La soluzione, secondo Galliani, potrebbe essere la Superlega: "Ma senza inglesi però. Dovrebbe esserci una Brexit anche nel calcio. Chi glielo fa fare agli inglesi di mollare 4 miliardi all’anno, più gli stadi sempre pieni? Sarebbe quindi un vero campionato europeo, senza inglesi. D’altra parte cosa pensate, che nell’aprile 2021 gli inglesi siano fuggiti dalla Super League perché i tifosi non volevano? Ma va! Perché non lasci quella situazione economica".
Poi una critica della Uefa e delle regole finanziarie emanate: "Ma che roba è quella del 70%? Puoi spendere solo il 70% di quello che ricavi… Se ci fosse stata quella regola quando abbiamo preso il Milan, non ci sarebbe stato il grande Milan.
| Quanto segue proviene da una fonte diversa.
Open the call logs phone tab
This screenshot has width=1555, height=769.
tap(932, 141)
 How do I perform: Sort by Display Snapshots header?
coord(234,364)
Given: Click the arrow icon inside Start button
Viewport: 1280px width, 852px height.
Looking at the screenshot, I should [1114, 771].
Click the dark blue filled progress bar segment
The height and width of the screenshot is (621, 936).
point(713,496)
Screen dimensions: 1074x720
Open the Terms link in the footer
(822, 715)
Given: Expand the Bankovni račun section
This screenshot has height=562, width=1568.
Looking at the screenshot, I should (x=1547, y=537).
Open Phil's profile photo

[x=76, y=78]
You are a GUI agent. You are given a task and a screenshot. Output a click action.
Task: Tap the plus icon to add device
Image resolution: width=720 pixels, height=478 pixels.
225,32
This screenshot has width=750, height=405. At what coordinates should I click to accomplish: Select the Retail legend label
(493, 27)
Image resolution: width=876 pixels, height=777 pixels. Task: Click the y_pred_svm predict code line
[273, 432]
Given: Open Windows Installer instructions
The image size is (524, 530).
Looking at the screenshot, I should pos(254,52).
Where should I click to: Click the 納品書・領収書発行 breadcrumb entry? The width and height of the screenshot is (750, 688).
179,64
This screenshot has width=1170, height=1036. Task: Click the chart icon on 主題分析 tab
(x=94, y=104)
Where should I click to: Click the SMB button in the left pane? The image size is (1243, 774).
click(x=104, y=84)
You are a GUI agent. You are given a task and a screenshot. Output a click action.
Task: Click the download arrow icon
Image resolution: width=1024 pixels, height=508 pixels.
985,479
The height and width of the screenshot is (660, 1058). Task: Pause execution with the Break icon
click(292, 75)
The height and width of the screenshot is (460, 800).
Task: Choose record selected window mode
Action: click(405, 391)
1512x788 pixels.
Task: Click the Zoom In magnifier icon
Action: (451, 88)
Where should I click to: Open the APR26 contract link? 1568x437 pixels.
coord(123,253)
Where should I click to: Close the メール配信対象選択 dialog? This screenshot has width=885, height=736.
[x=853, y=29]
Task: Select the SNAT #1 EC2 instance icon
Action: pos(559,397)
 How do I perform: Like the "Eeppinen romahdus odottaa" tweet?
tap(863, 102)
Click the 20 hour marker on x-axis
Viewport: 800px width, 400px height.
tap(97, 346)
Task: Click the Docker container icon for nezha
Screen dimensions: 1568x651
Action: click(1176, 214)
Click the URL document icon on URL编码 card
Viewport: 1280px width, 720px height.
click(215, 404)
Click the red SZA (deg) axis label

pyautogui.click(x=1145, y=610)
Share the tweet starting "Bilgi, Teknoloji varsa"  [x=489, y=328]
Così il divario si amplierà, perché chi ricava di più adesso può spendere di più, quindi ricaverà di più in futuro. E, come nella società, i ricchi diventano più ricchi e i poveri più poveri. Anche perché le vittorie danno fatturato attraverso sponsor e incassi. E il calcio si fa con il fatturato".
Infine una riflessione sul declino del calcio italiano: "Non abbiamo costruito gli stadi. Abbiamo gli impianti più brutti d’Europa e questo incide sui ricavi e sui diritti tv, perché uno stadio brutto e vuoto non si vende in tv. E non abbiamo costruito gli stadi perché la burocrazia ha frenato tutti, perché il Credito Sportivo per un lungo periodo chiedeva la costruzione della pista d’atletica e perché ci sono sempre mille ostacoli come a San Siro, per esempio. Io ho aderito a San Siro per questo, perché amo il Meazza e sono un romantico, ma non si può ristrutturare e trovo giusto costruire quello nuovo nella stessa zona. Come all’estero hanno sempre fatto, senza troppi problemi".